Just outside the old town centre of Vienna, the twin towers of the Alserkirche sit above two plaques that hint at a special musical connection for this early baroque church.
- Built at the turn of the 17th and 18th centuries
- Hosted Beethoven’s funeral service
- Schubert wrote music for the church, too
- See also: Other churches
Church of the Holy Trinity
The Alserkirche is the Church of the Holy Trinity, which serves the local parish and is run by the catholic Order of Friars Minor Conventual (OFM Conv). Construction of this early Baroque church began in 1694 and ended ten years later in 1704.
Back then, the church stood outside the city itself in the suburban municipality known as Alservorstadt, which is now split between the city’s eighth (Josefstadt) and ninth districts (Alsergrund).
The Trinitarian order built the church but withdrew in 1783 when the religious reforms enacted by Emperor Joseph II saw the associated monastery dissolved (one of dozens of monasteries that fell victim to Joseph’s reformist zeal). The OFM Conv moved in the following year, having been booted from their own location in Vienna.
The Trinitarians later returned to the city and now manage the church on Mexikoplatz square in Vienna’s second district.
As you might expect, a religious building of this age has a fair few historical connections. A plaque inside the main entrance mentions, for example, that Napoleon’s troops were quartered in the Alserkirche crypt in 1812. (I can’t help but feel they might have had some trouble getting a decent night’s sleep down there.)
This being Vienna, of course, the musical connections perhaps interest us most…
Beethoven and Schubert
A report in the April 12th, 1827 edition of the Wiener Theater-Zeitung noted (my amateur translation and interpretation of the annoyingly-hard-to-read font):
The funeral of one of the most extraordinary men of our times took place on Thursday, March 29th. It was the famous composer, Ludwig van Beethoven, a true Alcides1 of music, whose earthly remains were to be taken to their final resting place, and the lively participation of learned individuals from all parts of society held the promise of a large crowd to witness the journey. At 3pm, the funeral cortege collected both in and outside the apartment of the deceased in the Schwarzspanierhaus in the Alservorstadt, and the procession left at 3.15pm.

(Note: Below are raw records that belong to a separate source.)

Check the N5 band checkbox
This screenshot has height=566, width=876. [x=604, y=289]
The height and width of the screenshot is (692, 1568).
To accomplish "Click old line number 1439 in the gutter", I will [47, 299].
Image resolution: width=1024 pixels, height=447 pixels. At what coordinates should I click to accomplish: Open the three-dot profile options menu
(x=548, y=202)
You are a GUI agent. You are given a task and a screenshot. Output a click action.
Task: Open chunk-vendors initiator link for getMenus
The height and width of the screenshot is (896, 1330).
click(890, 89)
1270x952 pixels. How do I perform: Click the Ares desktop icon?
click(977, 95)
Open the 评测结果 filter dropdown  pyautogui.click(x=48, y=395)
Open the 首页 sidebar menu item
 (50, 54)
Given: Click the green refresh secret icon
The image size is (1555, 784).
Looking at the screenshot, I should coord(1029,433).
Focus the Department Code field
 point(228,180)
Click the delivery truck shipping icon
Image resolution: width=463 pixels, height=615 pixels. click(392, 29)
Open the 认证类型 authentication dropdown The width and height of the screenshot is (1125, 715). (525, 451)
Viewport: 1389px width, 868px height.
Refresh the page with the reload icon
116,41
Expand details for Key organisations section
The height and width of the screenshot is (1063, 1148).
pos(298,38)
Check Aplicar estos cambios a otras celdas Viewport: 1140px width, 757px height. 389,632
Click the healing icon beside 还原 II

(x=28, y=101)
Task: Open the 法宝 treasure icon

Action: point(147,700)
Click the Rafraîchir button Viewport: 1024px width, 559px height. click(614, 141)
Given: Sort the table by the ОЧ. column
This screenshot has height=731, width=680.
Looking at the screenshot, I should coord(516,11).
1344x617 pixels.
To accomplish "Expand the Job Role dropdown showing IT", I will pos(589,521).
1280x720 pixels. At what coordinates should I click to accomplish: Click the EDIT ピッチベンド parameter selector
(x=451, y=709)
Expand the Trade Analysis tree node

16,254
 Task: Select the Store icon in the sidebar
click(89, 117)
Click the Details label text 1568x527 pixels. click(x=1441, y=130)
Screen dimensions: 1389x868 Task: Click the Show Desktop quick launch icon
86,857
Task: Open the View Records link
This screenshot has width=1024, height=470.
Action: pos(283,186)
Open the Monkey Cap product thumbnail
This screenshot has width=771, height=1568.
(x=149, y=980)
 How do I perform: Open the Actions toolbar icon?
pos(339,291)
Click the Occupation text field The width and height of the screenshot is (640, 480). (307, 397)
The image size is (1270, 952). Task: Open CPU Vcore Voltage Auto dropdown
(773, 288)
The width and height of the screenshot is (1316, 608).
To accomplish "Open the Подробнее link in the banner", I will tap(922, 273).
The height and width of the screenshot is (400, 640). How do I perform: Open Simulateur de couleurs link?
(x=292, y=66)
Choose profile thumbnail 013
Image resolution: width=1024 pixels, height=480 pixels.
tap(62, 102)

The artistic elite of the imperial city carried and surrounded the coffin…some 15,000 people from all parts of society accompanied the remains of this genius of a composer on his last journey…the crowd was such that the trip from the apartment to the Minorite church (a distance of just a couple of hundred steps) took an entire hour.
The Minorite church mentioned in the article is the Alserkirche, and a plaque outside says (again, my translation):
Ludwig van Beethoven. The body of this immortal was blessed here on March 29th, 1827
Wiener Schubertbund 1927
After the service, the cortege moved on to a cemetery in Währing for the burial.
One of the “artistic elite” mentioned as attending Beethoven’s funeral service was Franz Schubert. His Mass No.6 premiered in the Alserkirche on October 4th, 1829.
The Wiener Schubertbund (Vienna Schubert Society) erected a second plaque commemorating Schubert’s connection to the Alserkirche through another composition. My translation again:
Franz Schubert wrote the song, Faith, Hope and Love (Glaube, Hoffnung und Liebe) in September 1828, just weeks before his death, for the bell christening of this church
Wiener Schubertbund 1928
The lyrics to the song come from Christoph Kuffner’s poem of the same name, published in 1815. And just to close the circle…Kuffner might have provided the text for Beethoven’s 1808 Choral Fantasy.
How to get to the Alserkirche
The Langegasse tram stop is on the main road outside the church, served by the 5, 33, 43, and 44 trams. The latter two lines both leave from the central Schottentor station (on the U2 subway line). The 5 tram leaves from Westbahnhof station (U3 and U6 subway lines plus a major railway hub serving the west of Austria).
Opposite the church is the former general hospital (the first medical facilities on the site went up around the same time as the Alserkirche). You’ll find university buildings there now, but the main courtyard has a couple of decent restaurants and a popular Christmas market.